## SELECTED TEXT
· · · · ·

The extremely awesome Jeremy Greenhouse wrote a post recently looking at how well hitters did when swinging at pitches thrown in different zones in 2009. He mostly just looked at the best and worst hitters in each zone, but was kind enough to provide a spreadsheet with all of the data, so I thought I’d put something up for the various Orioles players.
The graphics show what percentage of a players swings were at pitches in each zone, and the run value of those swings. The middle zone is a one square foot area, and the other zones extend out as far as need be (indefinitely). The percentages are as shown, and the run values are color-coded based on the following rubric:
As a base for reference, the average batter was a slight plus swinging at pitches in the middle zone, and a minus elsewhere. Also keep in mind that the run values are totals, and so a +5 on five swings (or a 5% swing percentage) is a little more impressive than a +5 on twenty-five swings (or a 25% swing percentage). Though one would be inclined to regress the rates in fewer swings to the mean more to get an idea of true talent level on pitches it a zone, so that cancels that out to a degree. In any case, enjoy the pretty colored graphics.
First up, here’s Nick Markakis:
Nick’s +6.8 runs on pitches in the down-middle zone was 4th best in baseball, and his +6.3 runs on pitches middle-away was also 4th best. My intuition is that the pitches away are the ones he serves to left-field so well, and the pitches down are the ones he drops the bat on and pulls for some power. That he was actually at -5.5 runs when swinging at pitches that were in the middle of the plate doesn’t seem good though.
Adam seems good on pitches up and out over the plate, but chasing those pitches down and away isn’t working out too well. Something to work on.
Nothing too extreme for Nolan, with his worst zone being -3.7 runs on pitches middle-in and his best zone being +3.2 runs on pitches down the middle. It seems that he took a more patient – find a pitch to hit – approach, seeing as how a larger proportion of his swings were on pitches that he should be swinging at (in the middle).
Felix only had a positive run value in one zone, and it wasn’t the one you’d expect (the average player was positive on pitches down the middle, and negative everywhere else). He was worst on pitches down and in (all three zone there), which is a bit odd for a left-handed batter (the stereotype is that that’s typically their hot-zone).

· · · · ·

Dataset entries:
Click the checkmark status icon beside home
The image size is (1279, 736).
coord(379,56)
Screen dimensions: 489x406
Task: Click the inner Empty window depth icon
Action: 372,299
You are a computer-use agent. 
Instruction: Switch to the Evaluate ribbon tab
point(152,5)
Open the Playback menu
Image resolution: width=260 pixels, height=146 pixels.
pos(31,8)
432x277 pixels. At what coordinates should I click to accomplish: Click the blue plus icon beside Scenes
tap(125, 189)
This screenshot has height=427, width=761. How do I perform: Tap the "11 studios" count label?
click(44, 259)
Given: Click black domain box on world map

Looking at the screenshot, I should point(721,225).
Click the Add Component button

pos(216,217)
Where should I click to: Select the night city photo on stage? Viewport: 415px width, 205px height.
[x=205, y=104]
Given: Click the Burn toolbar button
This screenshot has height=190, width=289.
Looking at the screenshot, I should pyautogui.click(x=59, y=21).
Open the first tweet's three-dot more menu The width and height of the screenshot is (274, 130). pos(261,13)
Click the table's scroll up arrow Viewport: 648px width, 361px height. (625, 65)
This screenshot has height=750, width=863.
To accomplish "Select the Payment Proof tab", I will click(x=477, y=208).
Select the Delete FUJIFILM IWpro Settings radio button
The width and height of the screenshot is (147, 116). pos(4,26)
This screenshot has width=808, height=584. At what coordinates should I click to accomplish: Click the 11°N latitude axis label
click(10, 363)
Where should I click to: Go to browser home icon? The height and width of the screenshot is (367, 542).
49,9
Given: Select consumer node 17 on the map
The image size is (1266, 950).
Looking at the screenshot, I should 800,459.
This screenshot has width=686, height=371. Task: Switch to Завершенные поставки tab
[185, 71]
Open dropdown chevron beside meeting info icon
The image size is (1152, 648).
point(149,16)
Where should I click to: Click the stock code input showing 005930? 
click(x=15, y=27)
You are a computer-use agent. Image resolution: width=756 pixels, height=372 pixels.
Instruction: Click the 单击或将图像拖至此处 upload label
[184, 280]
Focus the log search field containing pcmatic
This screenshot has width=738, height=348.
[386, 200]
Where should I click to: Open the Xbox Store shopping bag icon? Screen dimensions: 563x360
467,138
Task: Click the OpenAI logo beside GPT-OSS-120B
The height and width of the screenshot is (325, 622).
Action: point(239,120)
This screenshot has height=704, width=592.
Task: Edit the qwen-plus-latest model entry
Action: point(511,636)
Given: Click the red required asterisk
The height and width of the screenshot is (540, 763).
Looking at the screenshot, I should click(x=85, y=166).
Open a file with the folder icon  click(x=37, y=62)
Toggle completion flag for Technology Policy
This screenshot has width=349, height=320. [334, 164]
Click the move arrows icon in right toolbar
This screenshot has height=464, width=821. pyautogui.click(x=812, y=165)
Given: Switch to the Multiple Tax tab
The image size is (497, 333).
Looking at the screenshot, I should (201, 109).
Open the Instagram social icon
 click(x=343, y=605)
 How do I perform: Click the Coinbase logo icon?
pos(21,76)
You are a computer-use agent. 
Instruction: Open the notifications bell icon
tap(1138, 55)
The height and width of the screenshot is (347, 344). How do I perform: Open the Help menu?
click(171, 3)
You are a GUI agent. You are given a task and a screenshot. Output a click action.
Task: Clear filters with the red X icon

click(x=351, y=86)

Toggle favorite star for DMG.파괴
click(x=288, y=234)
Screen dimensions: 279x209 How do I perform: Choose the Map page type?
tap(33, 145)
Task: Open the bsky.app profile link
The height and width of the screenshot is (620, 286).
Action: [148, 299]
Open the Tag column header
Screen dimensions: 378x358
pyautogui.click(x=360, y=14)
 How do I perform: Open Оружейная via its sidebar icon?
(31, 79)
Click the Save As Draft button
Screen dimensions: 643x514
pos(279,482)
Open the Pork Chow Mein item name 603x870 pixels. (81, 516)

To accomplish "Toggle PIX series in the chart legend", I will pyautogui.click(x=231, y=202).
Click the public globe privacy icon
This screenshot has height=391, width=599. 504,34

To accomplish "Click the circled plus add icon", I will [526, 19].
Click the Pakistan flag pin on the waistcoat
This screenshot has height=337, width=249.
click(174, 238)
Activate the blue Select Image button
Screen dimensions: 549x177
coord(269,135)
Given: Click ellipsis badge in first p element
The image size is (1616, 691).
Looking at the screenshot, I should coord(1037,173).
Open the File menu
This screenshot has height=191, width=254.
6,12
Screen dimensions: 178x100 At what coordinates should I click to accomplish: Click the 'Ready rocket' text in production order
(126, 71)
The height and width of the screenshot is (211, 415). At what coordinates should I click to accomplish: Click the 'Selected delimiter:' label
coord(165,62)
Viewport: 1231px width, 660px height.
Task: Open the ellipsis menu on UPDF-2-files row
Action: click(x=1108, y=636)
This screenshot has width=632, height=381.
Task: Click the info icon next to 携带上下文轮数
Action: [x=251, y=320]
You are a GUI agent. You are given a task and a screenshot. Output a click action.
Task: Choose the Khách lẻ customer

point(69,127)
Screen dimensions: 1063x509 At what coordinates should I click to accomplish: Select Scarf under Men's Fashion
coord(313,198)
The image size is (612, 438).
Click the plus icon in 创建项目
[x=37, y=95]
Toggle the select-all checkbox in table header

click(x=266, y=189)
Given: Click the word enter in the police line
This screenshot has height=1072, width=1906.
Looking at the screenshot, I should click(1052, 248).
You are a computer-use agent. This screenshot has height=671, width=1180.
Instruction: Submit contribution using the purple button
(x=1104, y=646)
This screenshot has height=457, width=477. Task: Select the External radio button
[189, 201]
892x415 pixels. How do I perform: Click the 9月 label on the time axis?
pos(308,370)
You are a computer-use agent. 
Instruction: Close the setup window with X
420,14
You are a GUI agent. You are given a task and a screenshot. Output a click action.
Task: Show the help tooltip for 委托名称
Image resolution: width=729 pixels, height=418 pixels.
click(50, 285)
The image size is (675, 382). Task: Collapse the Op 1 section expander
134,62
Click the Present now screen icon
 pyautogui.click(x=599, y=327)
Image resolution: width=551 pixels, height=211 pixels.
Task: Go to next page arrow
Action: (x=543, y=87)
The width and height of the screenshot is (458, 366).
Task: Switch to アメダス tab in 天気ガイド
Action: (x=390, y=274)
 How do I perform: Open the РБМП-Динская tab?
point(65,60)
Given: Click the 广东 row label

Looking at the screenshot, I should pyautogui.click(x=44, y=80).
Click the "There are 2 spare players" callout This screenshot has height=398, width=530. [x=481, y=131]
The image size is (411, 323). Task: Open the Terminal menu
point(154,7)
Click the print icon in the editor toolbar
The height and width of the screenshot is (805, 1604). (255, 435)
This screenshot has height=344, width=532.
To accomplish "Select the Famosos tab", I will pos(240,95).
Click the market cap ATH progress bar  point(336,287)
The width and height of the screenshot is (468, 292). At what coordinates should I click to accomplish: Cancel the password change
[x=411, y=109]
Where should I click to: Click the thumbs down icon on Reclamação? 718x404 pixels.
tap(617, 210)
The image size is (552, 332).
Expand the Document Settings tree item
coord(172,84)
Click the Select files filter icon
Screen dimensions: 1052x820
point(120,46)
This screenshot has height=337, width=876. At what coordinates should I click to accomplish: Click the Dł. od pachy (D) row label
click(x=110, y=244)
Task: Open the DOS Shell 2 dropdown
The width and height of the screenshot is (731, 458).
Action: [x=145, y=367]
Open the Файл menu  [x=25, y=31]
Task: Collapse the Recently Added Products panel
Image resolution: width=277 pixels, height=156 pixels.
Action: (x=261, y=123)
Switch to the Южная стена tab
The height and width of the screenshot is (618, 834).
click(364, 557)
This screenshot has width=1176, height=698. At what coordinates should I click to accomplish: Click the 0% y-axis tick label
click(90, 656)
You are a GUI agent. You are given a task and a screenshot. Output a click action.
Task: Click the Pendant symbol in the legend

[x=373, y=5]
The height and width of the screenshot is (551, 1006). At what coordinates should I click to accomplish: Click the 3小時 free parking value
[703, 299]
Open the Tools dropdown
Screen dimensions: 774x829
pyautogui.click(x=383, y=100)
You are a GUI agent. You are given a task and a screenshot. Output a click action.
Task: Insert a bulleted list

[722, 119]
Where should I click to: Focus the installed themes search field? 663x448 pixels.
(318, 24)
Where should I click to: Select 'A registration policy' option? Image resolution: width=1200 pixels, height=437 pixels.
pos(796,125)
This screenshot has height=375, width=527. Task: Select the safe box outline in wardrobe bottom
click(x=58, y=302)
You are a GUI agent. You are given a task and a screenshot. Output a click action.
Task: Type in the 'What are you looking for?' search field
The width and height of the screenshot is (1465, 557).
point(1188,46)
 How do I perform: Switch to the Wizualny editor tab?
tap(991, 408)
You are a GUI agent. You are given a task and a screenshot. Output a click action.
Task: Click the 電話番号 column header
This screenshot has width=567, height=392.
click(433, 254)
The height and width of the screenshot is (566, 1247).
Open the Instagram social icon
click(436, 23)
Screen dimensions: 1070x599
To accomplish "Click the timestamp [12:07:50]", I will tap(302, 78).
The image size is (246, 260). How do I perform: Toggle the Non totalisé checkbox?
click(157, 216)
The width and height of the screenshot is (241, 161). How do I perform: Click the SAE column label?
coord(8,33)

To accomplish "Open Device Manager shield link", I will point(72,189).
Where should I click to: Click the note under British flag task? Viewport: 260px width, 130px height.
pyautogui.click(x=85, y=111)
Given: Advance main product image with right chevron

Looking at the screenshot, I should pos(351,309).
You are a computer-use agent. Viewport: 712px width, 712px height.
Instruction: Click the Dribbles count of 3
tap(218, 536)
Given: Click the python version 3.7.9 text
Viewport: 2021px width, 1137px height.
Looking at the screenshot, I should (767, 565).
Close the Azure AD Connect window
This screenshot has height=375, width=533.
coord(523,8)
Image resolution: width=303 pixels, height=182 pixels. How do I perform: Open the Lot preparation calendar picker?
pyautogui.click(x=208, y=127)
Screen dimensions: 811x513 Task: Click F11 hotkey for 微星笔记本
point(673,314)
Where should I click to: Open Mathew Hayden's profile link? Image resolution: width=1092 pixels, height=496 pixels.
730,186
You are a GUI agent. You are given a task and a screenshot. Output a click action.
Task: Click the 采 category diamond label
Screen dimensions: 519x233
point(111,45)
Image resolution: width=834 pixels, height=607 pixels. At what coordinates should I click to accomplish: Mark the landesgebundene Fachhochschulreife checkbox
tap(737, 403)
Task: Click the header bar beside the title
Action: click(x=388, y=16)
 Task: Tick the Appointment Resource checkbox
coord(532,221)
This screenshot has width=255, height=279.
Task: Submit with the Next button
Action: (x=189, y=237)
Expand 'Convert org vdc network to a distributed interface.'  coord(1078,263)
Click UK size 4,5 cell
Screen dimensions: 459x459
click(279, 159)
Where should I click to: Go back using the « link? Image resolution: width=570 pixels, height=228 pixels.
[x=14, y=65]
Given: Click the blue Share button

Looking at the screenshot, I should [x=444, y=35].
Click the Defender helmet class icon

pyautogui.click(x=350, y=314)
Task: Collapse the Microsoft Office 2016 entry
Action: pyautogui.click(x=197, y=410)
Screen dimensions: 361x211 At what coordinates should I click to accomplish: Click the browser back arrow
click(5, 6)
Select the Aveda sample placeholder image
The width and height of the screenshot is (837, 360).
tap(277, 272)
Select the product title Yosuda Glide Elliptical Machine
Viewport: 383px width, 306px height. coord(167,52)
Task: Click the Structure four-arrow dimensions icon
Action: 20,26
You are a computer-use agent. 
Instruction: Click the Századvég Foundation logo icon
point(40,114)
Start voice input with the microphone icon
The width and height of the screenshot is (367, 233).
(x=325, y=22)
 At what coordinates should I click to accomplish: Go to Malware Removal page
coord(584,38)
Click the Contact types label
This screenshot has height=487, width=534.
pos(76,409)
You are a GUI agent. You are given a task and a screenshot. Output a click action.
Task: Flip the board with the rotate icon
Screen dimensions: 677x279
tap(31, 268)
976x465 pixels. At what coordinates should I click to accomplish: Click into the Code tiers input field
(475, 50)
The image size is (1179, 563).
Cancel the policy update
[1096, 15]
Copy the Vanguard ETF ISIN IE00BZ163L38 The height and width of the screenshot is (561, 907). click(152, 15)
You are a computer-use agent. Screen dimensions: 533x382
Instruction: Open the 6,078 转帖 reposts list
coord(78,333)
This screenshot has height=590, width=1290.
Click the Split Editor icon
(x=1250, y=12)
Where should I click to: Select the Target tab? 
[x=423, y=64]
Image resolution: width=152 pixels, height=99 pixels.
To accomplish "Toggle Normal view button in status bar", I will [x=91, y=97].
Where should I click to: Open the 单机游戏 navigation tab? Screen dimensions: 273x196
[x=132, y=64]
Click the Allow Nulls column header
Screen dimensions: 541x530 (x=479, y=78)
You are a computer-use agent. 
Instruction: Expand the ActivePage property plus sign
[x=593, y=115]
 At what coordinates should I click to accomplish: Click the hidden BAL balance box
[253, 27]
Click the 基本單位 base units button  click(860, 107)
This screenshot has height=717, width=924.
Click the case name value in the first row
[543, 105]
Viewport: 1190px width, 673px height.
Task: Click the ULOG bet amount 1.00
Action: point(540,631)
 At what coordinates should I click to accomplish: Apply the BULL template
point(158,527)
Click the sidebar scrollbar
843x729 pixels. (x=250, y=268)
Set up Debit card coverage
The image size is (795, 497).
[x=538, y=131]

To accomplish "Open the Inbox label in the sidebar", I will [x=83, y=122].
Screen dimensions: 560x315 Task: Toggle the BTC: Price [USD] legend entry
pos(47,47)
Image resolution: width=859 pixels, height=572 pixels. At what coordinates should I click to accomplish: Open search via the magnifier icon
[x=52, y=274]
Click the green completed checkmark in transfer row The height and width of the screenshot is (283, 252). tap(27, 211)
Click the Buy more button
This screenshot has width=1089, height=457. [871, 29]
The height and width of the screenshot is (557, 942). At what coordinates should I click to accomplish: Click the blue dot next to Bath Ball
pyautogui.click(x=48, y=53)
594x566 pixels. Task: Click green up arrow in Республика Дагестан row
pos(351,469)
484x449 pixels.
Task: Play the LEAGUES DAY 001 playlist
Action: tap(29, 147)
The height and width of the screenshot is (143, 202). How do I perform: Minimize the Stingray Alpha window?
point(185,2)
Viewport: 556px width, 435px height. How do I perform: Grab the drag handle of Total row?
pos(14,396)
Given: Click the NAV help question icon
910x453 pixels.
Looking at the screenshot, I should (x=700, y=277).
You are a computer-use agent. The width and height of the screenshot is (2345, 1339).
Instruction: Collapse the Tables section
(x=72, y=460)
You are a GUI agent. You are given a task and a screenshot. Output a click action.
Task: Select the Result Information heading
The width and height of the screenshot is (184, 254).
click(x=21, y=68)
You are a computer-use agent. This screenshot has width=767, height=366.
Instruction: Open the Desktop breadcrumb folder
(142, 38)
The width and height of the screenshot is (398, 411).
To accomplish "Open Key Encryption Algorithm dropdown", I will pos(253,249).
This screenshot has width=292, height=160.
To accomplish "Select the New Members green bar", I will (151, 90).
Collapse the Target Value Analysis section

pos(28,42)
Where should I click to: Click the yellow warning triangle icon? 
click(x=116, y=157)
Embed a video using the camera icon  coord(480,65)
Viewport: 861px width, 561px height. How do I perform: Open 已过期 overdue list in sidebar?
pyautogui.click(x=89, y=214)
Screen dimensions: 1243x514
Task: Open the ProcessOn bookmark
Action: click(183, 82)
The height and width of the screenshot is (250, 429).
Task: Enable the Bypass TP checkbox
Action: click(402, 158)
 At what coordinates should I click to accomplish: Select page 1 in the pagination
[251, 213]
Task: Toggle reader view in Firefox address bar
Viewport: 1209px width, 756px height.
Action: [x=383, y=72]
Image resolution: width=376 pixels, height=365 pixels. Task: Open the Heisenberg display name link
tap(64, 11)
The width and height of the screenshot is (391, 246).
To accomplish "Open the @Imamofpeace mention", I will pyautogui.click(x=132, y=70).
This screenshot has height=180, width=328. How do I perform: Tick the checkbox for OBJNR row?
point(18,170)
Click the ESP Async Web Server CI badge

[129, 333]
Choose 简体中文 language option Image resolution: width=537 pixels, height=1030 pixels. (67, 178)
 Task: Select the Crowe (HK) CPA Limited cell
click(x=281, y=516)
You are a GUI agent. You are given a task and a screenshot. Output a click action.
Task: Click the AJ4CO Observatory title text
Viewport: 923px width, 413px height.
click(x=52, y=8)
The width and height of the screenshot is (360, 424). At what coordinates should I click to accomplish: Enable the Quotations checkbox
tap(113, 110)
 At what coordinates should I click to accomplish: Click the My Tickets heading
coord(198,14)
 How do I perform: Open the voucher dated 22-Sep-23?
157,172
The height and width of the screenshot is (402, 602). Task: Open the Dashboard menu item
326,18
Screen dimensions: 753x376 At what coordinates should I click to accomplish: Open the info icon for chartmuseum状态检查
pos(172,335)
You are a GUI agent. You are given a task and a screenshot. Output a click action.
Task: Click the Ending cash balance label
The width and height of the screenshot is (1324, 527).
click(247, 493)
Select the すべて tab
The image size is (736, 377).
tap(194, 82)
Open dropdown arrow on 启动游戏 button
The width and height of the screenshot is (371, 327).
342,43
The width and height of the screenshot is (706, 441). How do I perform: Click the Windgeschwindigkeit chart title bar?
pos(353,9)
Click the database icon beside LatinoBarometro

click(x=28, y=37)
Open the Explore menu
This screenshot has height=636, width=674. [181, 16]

· · · · ·

## WORK REQUEST
Continue the post about how Orioles hitters did when swinging at pitches in each zone, starting right after its last sentence.

## ANSWER TO THIS PROBLEM
A lot of the pitches Luke swung at were out away from him, and that makes some sense since he handled them pretty well… as long as the pitcher elevated them just a little bit.
Here’s Brian Roberts, with the lay-out being for him as a left-handed batter (though it contains data for him from both sides of the plate):
Brian’s +9.9 runs on pitches in the middle-down zone was 2nd best in baseball, though while he was also good on pitches down the middle (+5 runs), he was not very good everywhere else – especially on pitches away.
Matt Wieters, also with the lay-out as a left-handed batter:
Wieters handled pitches up and away well, and was actually second to only Albert Pujols at +4.7 runs on pitches in that corner zone.
Here’s returning Oriole Miguel Tejada:
Looks like he could still turn on inside pitches a little, and handle “mistakes”. Tejada’s +6.7 runs on pitches down the middle was the highest of any of these players.
And finally, Garrett Atkins:
Atkins was the only guy for whom I had to pull out that darkest shade of blue, as he was at -10.1 runs on pitches in the middle-low zone. His one yellow zone was at +1.7 runs. When you like at the percentage of swings that were in the four corners though, Atkins had the best mark at just 17.5%. Luke Scott and Adam Jones were worst in that regard, at 24.9% and 24.4% respectively.
I wouldn’t draw too many conclusions for the presented data, but I thought it was interesting to look at. And just for fun, here’s Albert Pujols:
So I guess try to keep the ball down and away. But don’t miss.